DATA FOR THIS EXERCISE:
________________

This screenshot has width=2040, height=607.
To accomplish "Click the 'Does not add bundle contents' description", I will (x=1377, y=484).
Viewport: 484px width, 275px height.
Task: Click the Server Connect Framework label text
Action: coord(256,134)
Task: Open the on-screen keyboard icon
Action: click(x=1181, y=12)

________________

Type out the whole listing above again, exactly as it stands.

This screenshot has width=2040, height=607.
To accomplish "Click the 'Does not add bundle contents' description", I will (x=1377, y=484).
Viewport: 484px width, 275px height.
Task: Click the Server Connect Framework label text
Action: coord(256,134)
Task: Open the on-screen keyboard icon
Action: click(x=1181, y=12)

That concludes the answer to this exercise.